The US Permian has been the success story of the last two years, with both massive merger and acquisition (M&A) activity among the upstream players, and production growth. The biggest deal was Occidental's purchase of Anadarko last year, but there were also smaller acquisitions, such as Callon taking over Carrizo.
And this was still on-going with Parsley and WPX, which completed their previously announced acquisition of respectively Jagged Peak and Felix, in early 2020. Looking at the listed companies that supply a Permian oil and gas output figure, 2019 saw hydrocarbon growth again above 30% compared with 2018.
But with oil prices nose-diving, the forecasts for both the Permian M&A prices and the unconventional production growth need to be reassessed as US upstream companies are particularly vulnerable to low oil prices. For example, Diamondback and Parsley were the first to inform the market about their reduced activity going forward to adapt. Occidental will also reduce its 2020 capital spending by more than 30%… And the capex cuts are global!
The oil price war that started March 6 will undoubtedly change the guidance for 2020 and beyond. With lower oil prices and reduced capex, the growth in Permian output is going to stop later this year. This means that the oil price war initiated by Russia and Saudi Arabia – and now followed by United Arab Emirates – will not only halt US unconventional oil growth by the end of the year, but also stop associated gas production growth, as more than a quarter of the Permian hydrocarbon production is associated gas.
Russia learned that keeping European gas prices artificially high post-Fukushima (in 2011-2014) was only a medium-term gain as the outcome was more LNG supply and much lower prices from 2018. To avoid repeating this in oil, the only sensible solution is to engage in a price war to deter expensive new oil projects being sanctioned.
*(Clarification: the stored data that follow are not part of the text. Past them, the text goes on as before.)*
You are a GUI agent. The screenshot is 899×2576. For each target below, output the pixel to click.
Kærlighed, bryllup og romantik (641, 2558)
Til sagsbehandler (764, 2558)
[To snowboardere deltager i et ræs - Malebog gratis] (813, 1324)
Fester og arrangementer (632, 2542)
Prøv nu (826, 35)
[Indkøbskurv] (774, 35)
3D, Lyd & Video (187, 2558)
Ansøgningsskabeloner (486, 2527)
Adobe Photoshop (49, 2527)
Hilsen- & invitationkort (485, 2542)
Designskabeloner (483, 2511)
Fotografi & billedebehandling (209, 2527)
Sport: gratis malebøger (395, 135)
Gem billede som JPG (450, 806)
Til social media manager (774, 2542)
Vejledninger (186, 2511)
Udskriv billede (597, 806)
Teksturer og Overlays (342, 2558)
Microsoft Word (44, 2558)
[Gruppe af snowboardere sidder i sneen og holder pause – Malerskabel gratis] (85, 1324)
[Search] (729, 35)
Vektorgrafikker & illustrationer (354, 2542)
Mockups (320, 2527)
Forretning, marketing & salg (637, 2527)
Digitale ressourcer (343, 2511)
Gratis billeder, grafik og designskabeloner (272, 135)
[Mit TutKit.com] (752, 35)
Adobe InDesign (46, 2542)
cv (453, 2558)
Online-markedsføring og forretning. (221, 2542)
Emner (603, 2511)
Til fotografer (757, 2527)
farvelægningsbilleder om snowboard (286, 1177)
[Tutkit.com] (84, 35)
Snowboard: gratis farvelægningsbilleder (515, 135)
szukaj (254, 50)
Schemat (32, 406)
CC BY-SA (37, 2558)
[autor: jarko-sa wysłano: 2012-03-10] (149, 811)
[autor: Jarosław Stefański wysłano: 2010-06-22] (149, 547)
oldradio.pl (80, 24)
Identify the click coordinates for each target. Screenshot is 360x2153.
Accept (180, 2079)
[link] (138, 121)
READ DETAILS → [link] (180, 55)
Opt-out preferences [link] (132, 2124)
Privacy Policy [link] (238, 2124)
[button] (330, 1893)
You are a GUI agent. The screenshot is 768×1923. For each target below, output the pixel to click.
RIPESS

But low energy prices today are going to deter all new expensive projects: not only shale (oil & gas) in the Permian but also renewable anywhere. On top of that, the pressure to fast-track a clean energy transition is going to be put on the backburner[1] by EU policy-makers. They will need to direct time, effort and public money[2] at fighting the Coronavirus and to avoid a severe economic recession.
We have therefore the recipe for another decade-long bust and boom cycle. Not only should gas prices recover before oil prices, but once energy demand bounces back, the extra supply will not be readily available. It is always counter intuitive to write about potential blackouts ten years in the future when we are facing a bust situation but so far, a boom always follows a bust and with the plan to continue cutting nuclear output in Europe this decade, I wouldn’t bet against severe blackouts down the road…
Thierry Bros
12 March 2020
Advisory Board Member of Natural Gas World
[1] In particular, it would be nearly impossible to achieve energy efficiency gains in old buildings as people will not invest in expensive refurbishments during an economic recession.
[2] In a world where public money is limited, more going to health and medical research means less going into energy R&D like Carbon Capture and Storage.